= Tasks to complete =
#1 Decide whether each statement agrees with the Don Sensenig story, answering yes or no and quoting the words of the text that decide it. (a) Don Sensenig spent more than ten years in Vietnam as a missionary. (b) The doctors found signs of diabetes when they examined the elderly man. (c) In Vietnamese, the word for urine is different from the word for road.
#2 Repeat word for word the stretch of the Don Sensenig story from "His wife, when" through "We did, too.".

= Exercise passage =
Don Sensenig spent over 10 years in Vietnam before and during the war, serving as a missionary with the Mennonite Central Committee. After the war, he returned to the United States and would often be asked to act as a translator for refugees and their sponsors who were having trouble with the language barrier.
Don recalled helping one elderly Vietnamese couple at a doctor’s office:
“The sponsors took them to have their physicals to see how dramatic their medical situation was. And apparently the man kept saying he had diabetes. But the doctors examined him and they couldn’t find any sign of it.
So I visited this family and the staff asked me to find out why he kept saying he had diabetes. It turned out that in Vietnamese, the word for diabetes is “sugar in the urine.” Which is what diabetes does. Unfortunately, in Vietnam the word for urine and the word for road are the same word. It’s just like in English we have some words that have two different meanings.
So the man thought the doctor was asking him something different. He didn’t know what diabetes was. He thought they were asking, “Have you ever urinated on the road?” He answered, “Yes!” and kept saying saying “Yes, I have urinated on the road.”
What they were asking was, “Do you have sugar in your urine?”
His wife, when she understood what was going on… normally, older Vietnamese women don’t often laugh much. But at that point, she thought it was pretty funny. We did, too.

= Given data =
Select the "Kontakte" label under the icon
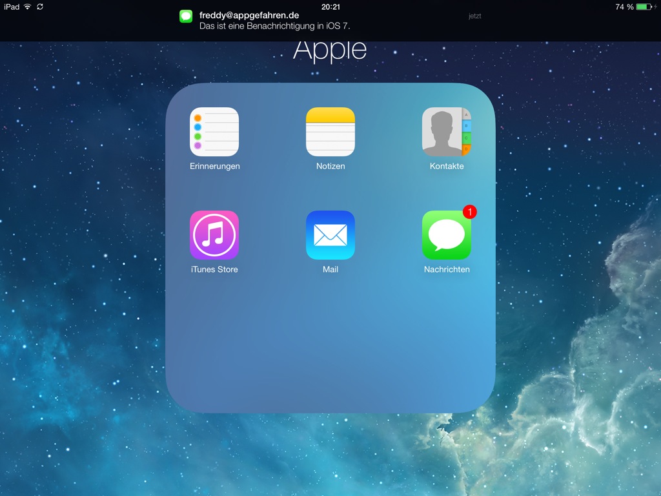This screenshot has height=496, width=661. click(x=447, y=166)
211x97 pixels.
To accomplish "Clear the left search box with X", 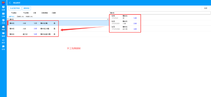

= Per-task answers =
#1
(a) Yes: "Don Sensenig spent over 10 years in Vietnam before and during the war, serving as a missionary with the Mennonite Central Committee."
(b) No: "But the doctors examined him and they couldn’t find any sign of it."
(c) No: "Unfortunately, in Vietnam the word for urine and the word for road are the same word."

#2
His wife, when she understood what was going on… normally, older Vietnamese women don’t often laugh much. But at that point, she thought it was pretty funny. We did, too.